» Data to process
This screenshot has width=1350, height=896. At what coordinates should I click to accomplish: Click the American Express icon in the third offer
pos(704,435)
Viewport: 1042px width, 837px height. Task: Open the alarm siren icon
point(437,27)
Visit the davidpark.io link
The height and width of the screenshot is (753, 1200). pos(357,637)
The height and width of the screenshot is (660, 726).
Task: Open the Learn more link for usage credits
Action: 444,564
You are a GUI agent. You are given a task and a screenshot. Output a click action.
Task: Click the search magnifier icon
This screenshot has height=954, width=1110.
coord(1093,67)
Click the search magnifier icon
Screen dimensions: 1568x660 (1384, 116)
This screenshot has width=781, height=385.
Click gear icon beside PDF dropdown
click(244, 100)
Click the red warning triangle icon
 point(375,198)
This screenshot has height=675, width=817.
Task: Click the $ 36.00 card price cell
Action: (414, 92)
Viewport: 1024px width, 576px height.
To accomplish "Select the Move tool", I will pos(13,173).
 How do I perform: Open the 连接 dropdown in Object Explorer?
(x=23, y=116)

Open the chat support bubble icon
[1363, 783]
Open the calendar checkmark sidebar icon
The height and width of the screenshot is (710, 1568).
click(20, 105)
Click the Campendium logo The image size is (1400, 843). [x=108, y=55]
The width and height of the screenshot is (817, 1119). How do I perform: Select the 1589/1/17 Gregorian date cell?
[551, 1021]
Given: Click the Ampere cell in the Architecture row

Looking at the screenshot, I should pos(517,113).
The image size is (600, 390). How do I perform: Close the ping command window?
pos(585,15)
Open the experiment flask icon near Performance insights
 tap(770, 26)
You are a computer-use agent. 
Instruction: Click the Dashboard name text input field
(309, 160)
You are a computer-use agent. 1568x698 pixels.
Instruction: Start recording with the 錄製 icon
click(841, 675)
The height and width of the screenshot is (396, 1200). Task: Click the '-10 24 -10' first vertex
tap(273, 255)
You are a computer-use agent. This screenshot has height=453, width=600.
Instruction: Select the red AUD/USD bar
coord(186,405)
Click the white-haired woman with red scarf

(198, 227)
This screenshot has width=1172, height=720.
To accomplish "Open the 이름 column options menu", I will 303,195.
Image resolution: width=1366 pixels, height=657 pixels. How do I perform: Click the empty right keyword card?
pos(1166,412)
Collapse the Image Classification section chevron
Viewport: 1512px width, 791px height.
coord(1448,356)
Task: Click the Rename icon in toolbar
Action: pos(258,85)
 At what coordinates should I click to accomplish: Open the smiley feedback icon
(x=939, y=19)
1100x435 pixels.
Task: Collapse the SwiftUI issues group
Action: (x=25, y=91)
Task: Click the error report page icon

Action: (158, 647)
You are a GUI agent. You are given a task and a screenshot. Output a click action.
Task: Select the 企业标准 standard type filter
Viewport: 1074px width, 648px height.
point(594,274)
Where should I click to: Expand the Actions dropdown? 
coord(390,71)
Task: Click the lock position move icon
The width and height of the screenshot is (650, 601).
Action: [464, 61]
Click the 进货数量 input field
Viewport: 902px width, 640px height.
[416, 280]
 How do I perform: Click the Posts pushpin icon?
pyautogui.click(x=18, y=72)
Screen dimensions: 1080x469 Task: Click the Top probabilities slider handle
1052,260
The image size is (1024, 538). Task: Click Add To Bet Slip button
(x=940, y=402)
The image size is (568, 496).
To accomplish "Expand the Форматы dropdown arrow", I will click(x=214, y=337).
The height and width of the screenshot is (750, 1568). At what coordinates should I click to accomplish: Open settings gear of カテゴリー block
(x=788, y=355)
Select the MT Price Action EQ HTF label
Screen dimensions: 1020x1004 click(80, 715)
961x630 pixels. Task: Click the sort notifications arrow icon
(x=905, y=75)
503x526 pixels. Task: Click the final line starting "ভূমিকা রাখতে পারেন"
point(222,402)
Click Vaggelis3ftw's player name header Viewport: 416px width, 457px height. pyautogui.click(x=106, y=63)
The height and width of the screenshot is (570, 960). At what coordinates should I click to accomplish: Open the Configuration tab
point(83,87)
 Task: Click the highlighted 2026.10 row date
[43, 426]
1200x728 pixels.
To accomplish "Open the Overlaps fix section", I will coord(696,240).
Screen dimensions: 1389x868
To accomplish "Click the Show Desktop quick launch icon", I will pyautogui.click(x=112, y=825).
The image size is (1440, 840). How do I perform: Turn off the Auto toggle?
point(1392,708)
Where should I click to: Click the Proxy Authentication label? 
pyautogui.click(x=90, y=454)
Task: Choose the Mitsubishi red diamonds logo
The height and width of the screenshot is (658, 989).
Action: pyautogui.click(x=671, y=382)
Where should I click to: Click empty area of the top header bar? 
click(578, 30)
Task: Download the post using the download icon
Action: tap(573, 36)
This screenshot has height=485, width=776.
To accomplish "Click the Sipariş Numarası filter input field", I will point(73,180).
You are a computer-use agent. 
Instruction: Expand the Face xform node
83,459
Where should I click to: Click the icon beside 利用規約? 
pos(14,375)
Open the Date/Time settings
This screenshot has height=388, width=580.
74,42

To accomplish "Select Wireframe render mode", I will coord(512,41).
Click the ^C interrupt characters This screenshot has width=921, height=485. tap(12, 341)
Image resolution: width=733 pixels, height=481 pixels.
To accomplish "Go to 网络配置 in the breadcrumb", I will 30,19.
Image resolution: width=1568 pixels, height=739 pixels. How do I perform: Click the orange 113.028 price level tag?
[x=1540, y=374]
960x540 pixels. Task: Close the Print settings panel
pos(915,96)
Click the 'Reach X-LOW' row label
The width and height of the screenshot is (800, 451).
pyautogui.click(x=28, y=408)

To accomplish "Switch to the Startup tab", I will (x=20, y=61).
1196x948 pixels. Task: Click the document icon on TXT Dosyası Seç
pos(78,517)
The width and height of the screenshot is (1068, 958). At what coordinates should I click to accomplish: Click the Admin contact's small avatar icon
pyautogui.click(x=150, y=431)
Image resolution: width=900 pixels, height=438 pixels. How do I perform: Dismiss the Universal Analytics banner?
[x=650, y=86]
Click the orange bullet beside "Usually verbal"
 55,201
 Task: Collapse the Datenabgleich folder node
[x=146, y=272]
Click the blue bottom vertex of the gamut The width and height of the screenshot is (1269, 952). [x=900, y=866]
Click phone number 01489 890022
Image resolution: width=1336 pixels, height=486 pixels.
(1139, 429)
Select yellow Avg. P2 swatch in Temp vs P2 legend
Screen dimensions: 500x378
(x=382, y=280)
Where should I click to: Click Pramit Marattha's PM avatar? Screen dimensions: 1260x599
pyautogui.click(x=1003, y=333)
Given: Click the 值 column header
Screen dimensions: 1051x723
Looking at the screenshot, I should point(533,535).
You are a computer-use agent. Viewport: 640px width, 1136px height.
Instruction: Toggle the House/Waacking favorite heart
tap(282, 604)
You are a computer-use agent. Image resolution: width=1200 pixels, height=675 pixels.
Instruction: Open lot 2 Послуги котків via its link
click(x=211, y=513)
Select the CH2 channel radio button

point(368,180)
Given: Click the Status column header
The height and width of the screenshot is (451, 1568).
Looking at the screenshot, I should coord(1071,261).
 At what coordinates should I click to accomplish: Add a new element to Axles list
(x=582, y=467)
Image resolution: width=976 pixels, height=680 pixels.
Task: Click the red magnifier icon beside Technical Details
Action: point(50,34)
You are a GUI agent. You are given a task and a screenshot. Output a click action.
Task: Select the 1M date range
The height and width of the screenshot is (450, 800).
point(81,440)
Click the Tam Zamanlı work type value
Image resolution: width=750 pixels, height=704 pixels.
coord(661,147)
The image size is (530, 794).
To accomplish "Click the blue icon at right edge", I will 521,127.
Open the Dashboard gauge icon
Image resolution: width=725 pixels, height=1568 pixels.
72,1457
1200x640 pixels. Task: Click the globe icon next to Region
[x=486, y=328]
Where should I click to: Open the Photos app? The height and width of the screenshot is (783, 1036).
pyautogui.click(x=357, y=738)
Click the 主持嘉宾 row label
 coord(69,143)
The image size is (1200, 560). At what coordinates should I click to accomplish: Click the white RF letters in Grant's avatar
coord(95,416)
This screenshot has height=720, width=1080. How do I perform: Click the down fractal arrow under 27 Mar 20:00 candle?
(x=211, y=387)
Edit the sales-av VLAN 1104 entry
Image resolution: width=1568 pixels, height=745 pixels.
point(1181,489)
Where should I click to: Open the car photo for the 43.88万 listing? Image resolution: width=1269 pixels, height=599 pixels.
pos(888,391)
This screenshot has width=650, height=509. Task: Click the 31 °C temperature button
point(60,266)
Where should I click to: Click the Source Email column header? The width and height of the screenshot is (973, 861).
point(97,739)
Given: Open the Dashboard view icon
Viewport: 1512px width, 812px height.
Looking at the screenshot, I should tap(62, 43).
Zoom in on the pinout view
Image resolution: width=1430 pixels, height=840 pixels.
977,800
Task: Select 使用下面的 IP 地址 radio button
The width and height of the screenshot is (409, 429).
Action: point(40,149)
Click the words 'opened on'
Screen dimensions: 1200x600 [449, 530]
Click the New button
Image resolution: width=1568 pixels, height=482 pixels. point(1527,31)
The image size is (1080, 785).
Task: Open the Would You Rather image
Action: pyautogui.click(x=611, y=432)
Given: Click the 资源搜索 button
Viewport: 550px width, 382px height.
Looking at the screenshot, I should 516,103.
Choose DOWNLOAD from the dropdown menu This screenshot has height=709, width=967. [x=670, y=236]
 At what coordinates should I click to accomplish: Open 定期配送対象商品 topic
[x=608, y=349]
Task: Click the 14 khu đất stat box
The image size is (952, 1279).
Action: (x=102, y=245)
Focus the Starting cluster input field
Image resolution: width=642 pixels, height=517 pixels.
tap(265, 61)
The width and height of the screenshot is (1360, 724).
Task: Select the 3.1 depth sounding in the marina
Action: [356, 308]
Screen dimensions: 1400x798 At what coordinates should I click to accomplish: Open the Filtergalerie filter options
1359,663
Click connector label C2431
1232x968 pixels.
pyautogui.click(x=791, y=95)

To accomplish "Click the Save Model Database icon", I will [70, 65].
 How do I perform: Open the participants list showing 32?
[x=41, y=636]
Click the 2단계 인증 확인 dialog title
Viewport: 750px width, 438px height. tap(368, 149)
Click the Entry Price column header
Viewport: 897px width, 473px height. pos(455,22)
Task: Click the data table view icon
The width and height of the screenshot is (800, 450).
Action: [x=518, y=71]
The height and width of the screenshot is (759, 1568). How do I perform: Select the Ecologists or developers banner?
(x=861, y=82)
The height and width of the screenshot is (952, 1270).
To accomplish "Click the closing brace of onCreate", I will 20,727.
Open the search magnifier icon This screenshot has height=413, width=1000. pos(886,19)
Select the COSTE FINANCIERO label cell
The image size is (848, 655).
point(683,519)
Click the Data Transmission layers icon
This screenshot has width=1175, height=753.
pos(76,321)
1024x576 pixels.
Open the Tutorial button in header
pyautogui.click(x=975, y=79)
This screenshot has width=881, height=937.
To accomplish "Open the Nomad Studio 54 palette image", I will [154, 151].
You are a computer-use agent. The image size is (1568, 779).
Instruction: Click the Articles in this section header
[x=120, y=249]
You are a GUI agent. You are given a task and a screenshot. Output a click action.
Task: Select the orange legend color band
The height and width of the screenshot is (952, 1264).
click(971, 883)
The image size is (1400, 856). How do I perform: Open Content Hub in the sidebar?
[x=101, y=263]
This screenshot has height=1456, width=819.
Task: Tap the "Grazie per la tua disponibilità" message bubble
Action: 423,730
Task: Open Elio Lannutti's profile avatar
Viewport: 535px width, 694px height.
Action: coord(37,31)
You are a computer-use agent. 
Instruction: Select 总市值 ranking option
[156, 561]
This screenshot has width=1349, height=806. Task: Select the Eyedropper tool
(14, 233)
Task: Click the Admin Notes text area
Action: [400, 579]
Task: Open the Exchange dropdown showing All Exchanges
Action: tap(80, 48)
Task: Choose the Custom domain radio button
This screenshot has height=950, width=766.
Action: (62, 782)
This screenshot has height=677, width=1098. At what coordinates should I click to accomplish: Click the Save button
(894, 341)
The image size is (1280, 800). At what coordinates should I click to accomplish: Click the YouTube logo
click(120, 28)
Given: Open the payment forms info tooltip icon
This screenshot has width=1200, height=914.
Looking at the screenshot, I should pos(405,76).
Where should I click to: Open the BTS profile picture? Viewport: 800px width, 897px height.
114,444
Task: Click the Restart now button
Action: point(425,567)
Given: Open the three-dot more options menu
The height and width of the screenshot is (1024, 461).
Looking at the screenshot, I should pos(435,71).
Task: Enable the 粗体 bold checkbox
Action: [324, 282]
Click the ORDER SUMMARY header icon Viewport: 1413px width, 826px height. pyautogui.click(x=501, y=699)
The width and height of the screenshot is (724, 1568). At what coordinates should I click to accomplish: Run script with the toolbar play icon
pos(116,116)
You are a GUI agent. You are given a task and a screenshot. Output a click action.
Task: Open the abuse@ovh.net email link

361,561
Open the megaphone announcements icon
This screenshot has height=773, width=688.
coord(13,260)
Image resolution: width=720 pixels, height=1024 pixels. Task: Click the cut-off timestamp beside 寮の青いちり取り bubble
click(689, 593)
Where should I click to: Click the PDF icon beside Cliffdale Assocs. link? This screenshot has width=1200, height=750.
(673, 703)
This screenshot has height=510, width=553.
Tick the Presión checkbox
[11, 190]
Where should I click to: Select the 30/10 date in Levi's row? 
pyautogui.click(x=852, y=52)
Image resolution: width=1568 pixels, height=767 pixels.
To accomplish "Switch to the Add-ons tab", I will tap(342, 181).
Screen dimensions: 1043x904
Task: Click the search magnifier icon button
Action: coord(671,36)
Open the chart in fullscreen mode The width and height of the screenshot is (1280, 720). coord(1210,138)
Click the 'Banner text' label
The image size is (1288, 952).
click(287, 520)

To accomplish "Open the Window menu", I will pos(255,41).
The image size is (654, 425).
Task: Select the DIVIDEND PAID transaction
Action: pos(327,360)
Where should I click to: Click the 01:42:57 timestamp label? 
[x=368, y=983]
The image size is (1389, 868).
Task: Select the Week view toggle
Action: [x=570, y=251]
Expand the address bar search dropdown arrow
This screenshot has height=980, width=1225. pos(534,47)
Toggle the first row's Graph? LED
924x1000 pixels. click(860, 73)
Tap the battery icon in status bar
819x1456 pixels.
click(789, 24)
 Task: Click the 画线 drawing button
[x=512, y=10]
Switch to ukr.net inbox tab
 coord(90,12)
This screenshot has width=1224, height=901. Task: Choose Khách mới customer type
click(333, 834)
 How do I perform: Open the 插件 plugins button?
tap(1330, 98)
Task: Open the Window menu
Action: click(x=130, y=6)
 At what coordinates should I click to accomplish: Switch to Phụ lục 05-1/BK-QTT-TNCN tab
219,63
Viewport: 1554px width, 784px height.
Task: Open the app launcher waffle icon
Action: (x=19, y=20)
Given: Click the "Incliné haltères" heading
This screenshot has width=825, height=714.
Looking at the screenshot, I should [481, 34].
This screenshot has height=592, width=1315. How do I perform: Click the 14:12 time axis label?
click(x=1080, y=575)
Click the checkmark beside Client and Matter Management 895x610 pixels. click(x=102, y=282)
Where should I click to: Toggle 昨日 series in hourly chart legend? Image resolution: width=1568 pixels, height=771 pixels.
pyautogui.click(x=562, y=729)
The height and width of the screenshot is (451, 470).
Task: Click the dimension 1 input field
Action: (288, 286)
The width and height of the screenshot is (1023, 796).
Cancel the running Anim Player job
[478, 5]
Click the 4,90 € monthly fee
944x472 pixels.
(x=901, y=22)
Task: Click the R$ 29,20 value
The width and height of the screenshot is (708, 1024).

» Your objective
All that is wanted is an exact copy of the lines above from the one with "Viewport: 1512px width, 812px height." through the one with "Focus the Starting cluster input field", with both ends included.

» Answer space
Viewport: 1512px width, 812px height.
Looking at the screenshot, I should tap(62, 43).
Zoom in on the pinout view
Image resolution: width=1430 pixels, height=840 pixels.
977,800
Task: Select 使用下面的 IP 地址 radio button
The width and height of the screenshot is (409, 429).
Action: point(40,149)
Click the words 'opened on'
Screen dimensions: 1200x600 [449, 530]
Click the New button
Image resolution: width=1568 pixels, height=482 pixels. point(1527,31)
The image size is (1080, 785).
Task: Open the Would You Rather image
Action: pyautogui.click(x=611, y=432)
Given: Click the 资源搜索 button
Viewport: 550px width, 382px height.
Looking at the screenshot, I should 516,103.
Choose DOWNLOAD from the dropdown menu This screenshot has height=709, width=967. [x=670, y=236]
 At what coordinates should I click to accomplish: Open 定期配送対象商品 topic
[x=608, y=349]
Task: Click the 14 khu đất stat box
The image size is (952, 1279).
Action: (x=102, y=245)
Focus the Starting cluster input field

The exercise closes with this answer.